I’d hoped that Brokeback Mountain had been more successful in causing people who’d never been in that situation to really try to empathize, but clearly many people were not inspired to do so. Put yourself in that situation (I don’t have to; I was a gay teen in the seventies; I lived through it daily): merely in order to survive–not to mention in order to believe yourself worthy of joining humanity–you had to try, every waking moment of your life, to fit yourself into the mold that the society you grew up in told you daily was your only choice.

The point of showing the two men trying to make “normal” lives for themselves, and convincing themselves that they could love a woman as much as they’d loved each other during that “phase” that they believed they’d learned to control, was to demonstrate that it was the pressures of society that forced the two men to try to live a life that, ultimately, they discovered was a lie. Surviving that process, of putting every fiber of your being behind trying to live the way the world around you insists that you must, is so far from being a “jerk” that I really don’t know how to express my frustration that people still see such things so solipsistically.

Hence, no doubt, my peevish tone in this thread: such intolerance and, simply, ignorance, as has been expressed in this thread is the same kind of intolerance and ignorance that made my teen years such a misery, and Jack and Ennis’s lives unsurvivable.

The lack of compassion and empathy in this thread is very, very saddening to me.

You weren’t speculating. Someone asked about how old a work has to be to stop using spoiler tags and you responded with I’d have to consider “someone who thinks politeness should have a statute of limitations” as good a definition of “jerk” as any.

That wasn’t a vague speculation; you were calling another poster a jerk.

So because they have been dealt a bad hand in life that gives the right to not be jerks when they treat their wives (plus children) like shit? Do you have an empathy for their wives? Would they be jerks if they engaged in some light gay basing to fit in? What if they actually beat another gay man to fit in? What actions could a closeted man at that time commit and still not be a jerk just because there is pressure to fit in?

Wow. Just, wow. Another lesson in trusting my instincts: I shouldn’t have even bothered.

> TWEEEET! < ::: Second moderator steps in to blow whistle for attention :::

First, the personal insults will STOP and NOW. However obliquely disguised, they’re still personal insults.
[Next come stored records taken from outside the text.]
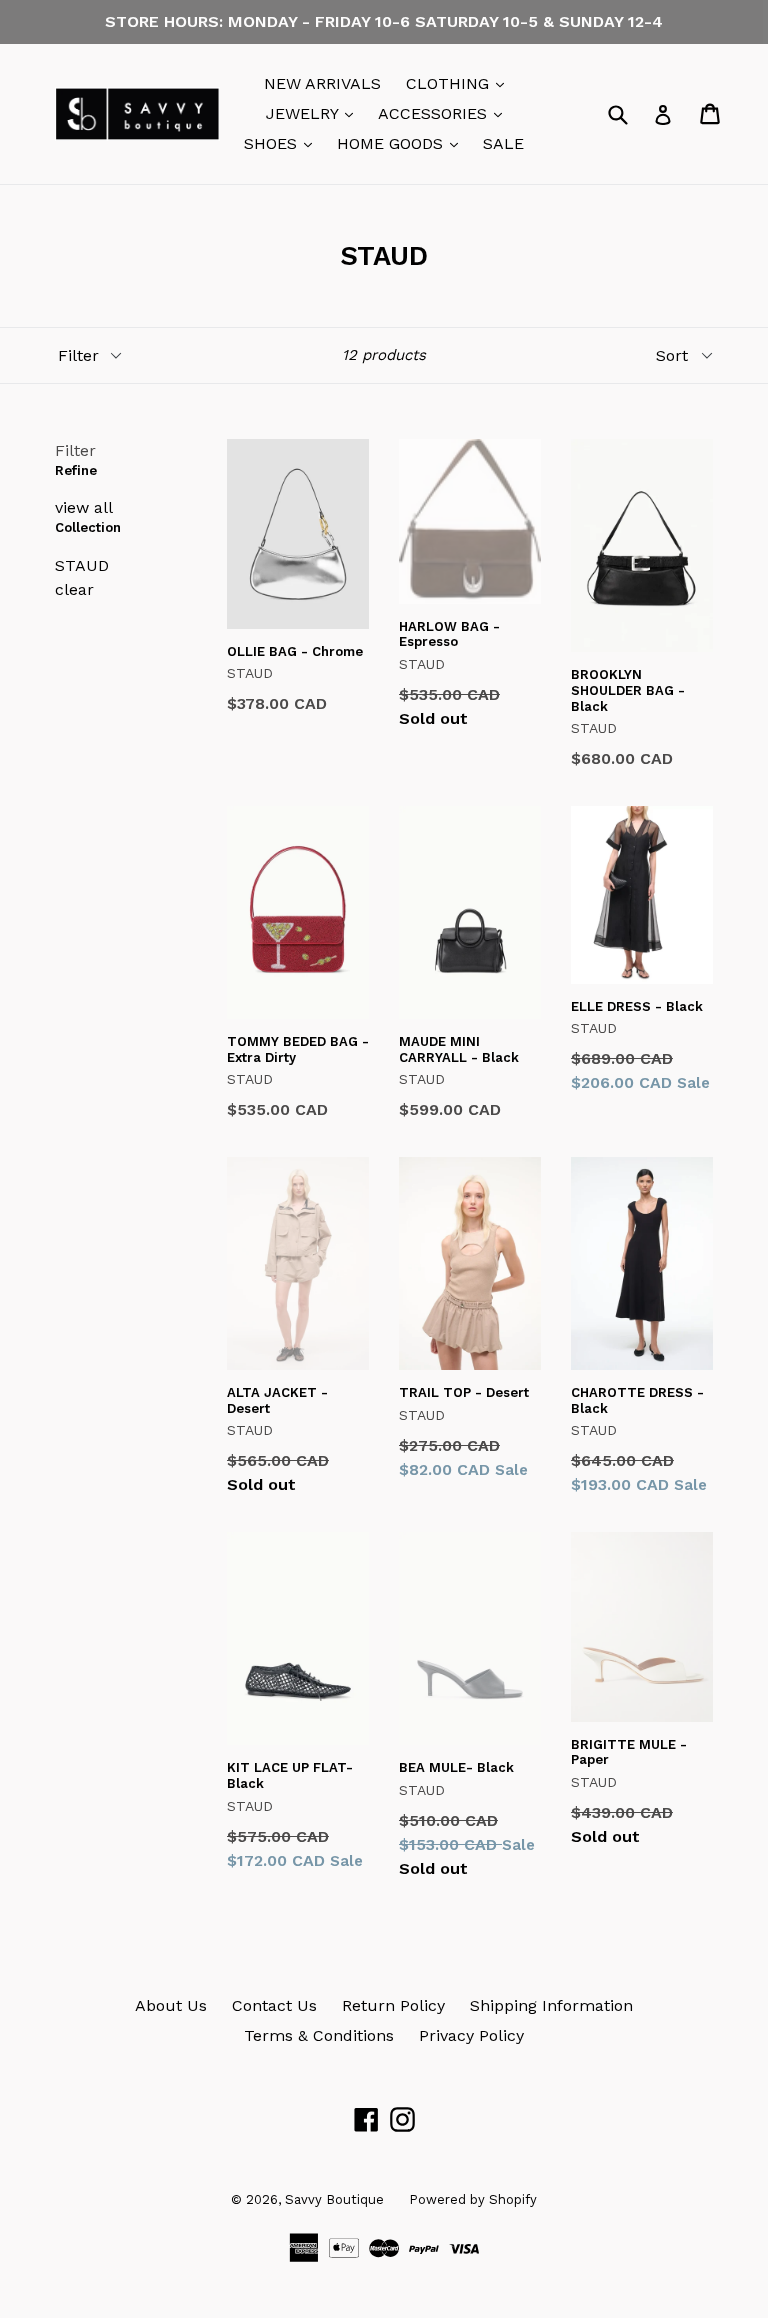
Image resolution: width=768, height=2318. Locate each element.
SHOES (283, 143)
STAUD (82, 565)
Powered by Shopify (473, 2199)
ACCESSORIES (445, 113)
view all (84, 507)
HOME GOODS (402, 143)
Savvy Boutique (334, 2199)
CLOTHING (460, 83)
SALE (503, 143)
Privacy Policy (471, 2035)
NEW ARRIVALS (322, 83)
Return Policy (393, 2005)
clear (74, 589)
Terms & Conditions (319, 2035)
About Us (171, 2005)
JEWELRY (314, 113)
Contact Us (274, 2005)
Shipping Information (551, 2005)
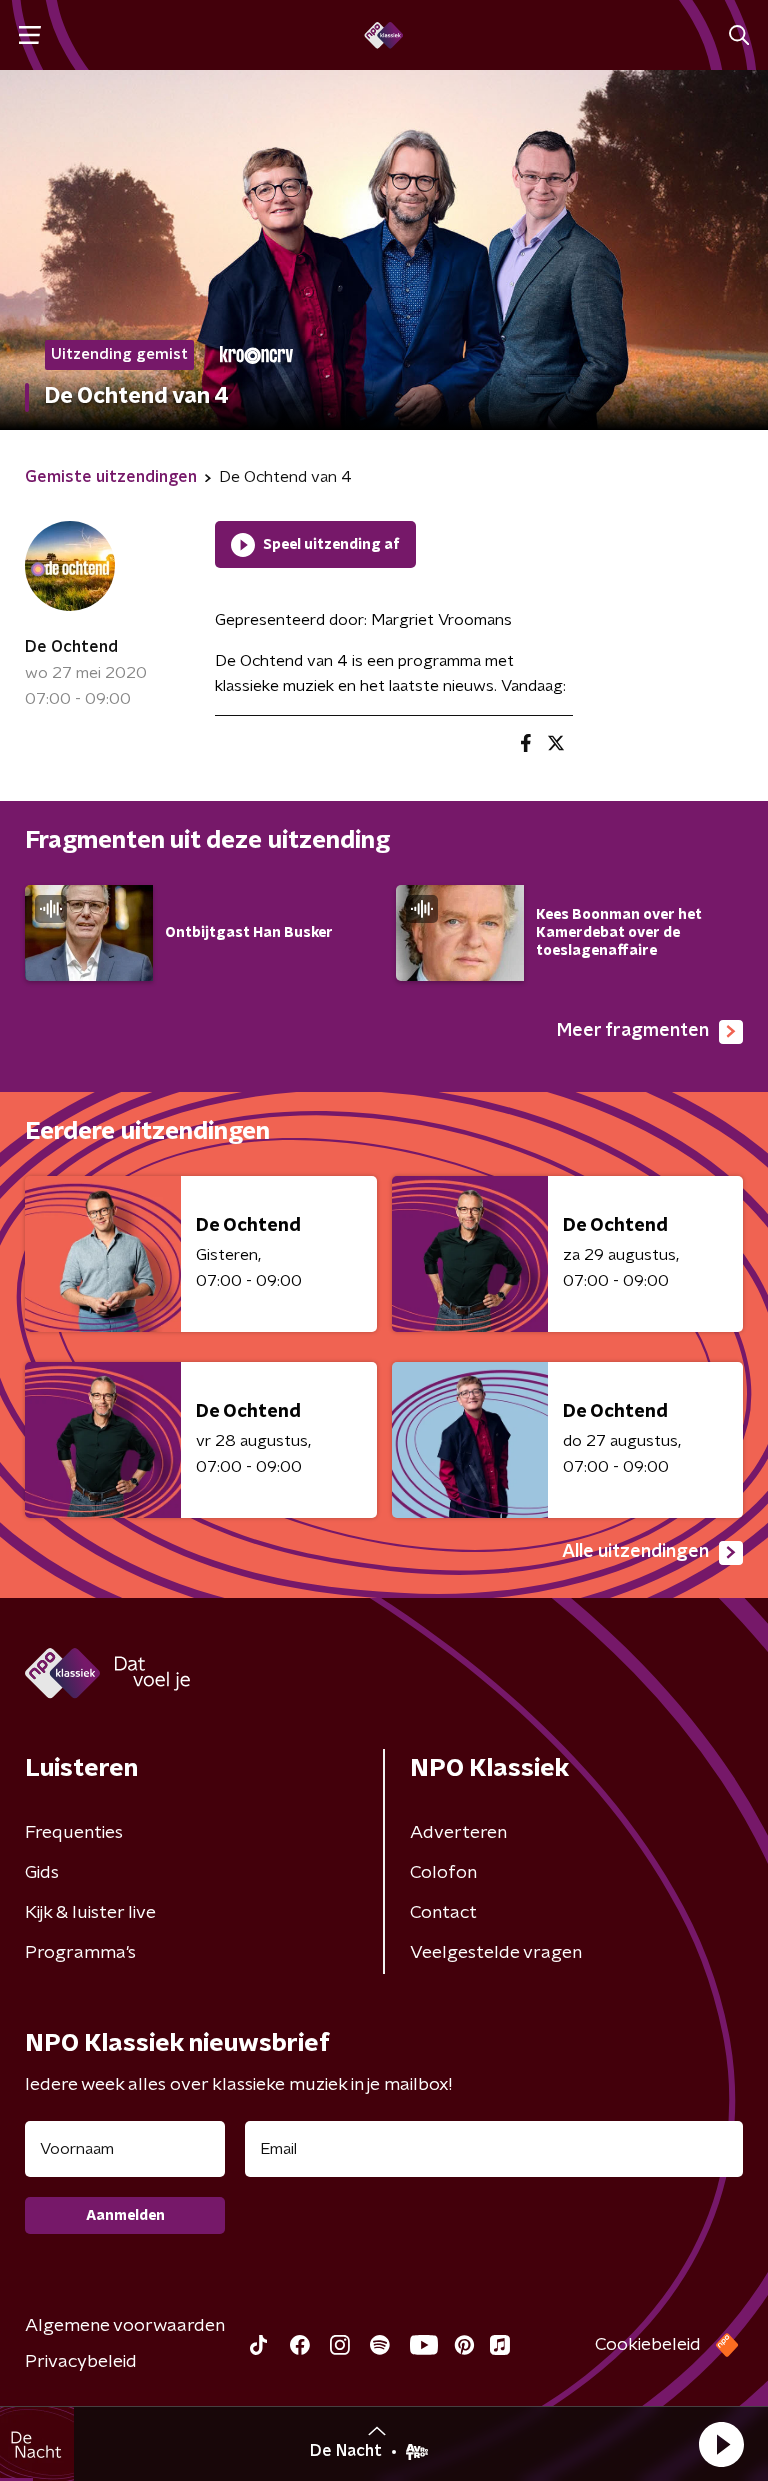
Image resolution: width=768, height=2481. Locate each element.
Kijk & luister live (90, 1913)
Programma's (80, 1953)
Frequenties (74, 1833)
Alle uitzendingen (635, 1552)
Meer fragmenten (633, 1031)
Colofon (443, 1873)
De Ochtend (71, 647)
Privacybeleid (81, 2362)
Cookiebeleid (648, 2345)
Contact (443, 1913)
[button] (721, 2444)
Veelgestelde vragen (496, 1953)
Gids (42, 1873)
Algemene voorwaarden (125, 2326)
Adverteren (458, 1833)
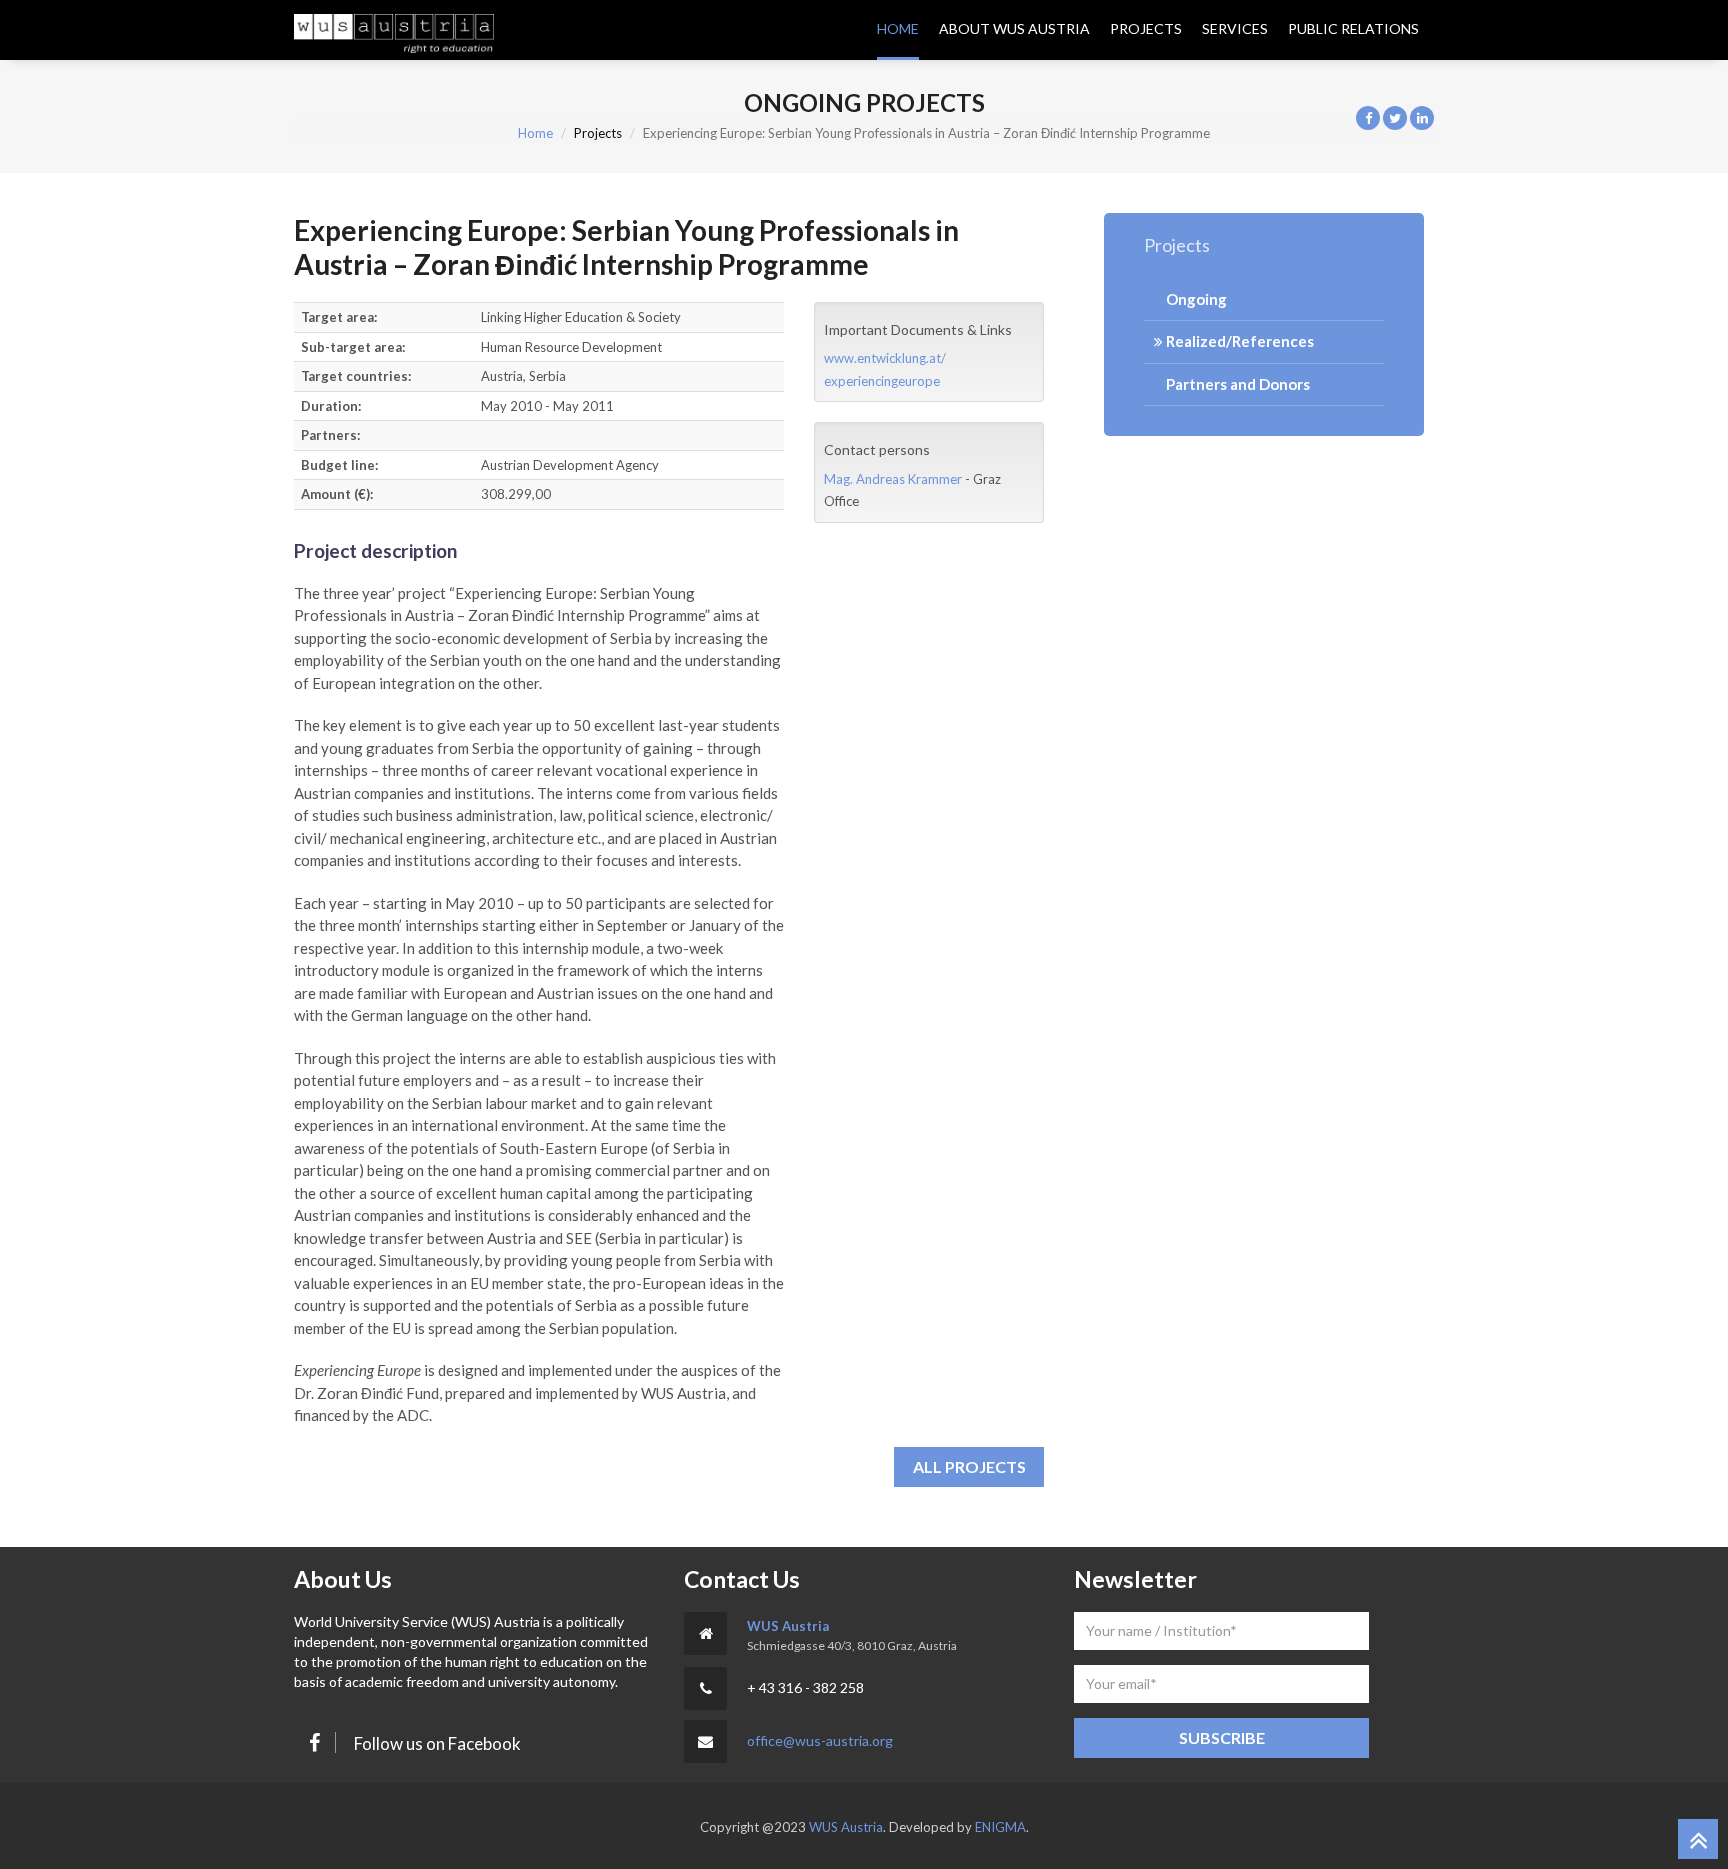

It is possible for a person to have very different reactions than yours to characters in a movie, and not be a jerk, insensitive, or whatever other names have been flung about.

Please remember that watching a movie and reacting to characters is very subjective. If I just had a quarrel with my wife before going to see a movie, I might think the wife in the movie deserved the slap, for being so bitchy. If I had just had a romantic, cozy dinner with my wife, I might think the guy was a wife-beater and the worst villain ever. Same movie, different reactions based on my own mindset at the time.

Other people’s reactions are worth listening to and exploring, and learning from. If you don’t feel that way, then get the hell out of this forum.

Now, on the question of spoilers and when they are appropriate or not: as someone else referred, please see the Forum Rules and note Post #4. Quoting:

If you want to discuss this, please start a different thread. When does something become “so well known” that it doesn’t need spoiler tags? I don’t think there are hard and fast rules, it’s all pretty much subjective. Yes, spoiler boxes are a minor nuisance to read; one remedy is just to give the thread title the warning “open spoilers” if you think there will be lots of 'em. Or ask the Moderator to edit the thread title, if there are more spoiler boxes than you think reasonable. Anyhow, that discussion can continue elsewhere if you wish.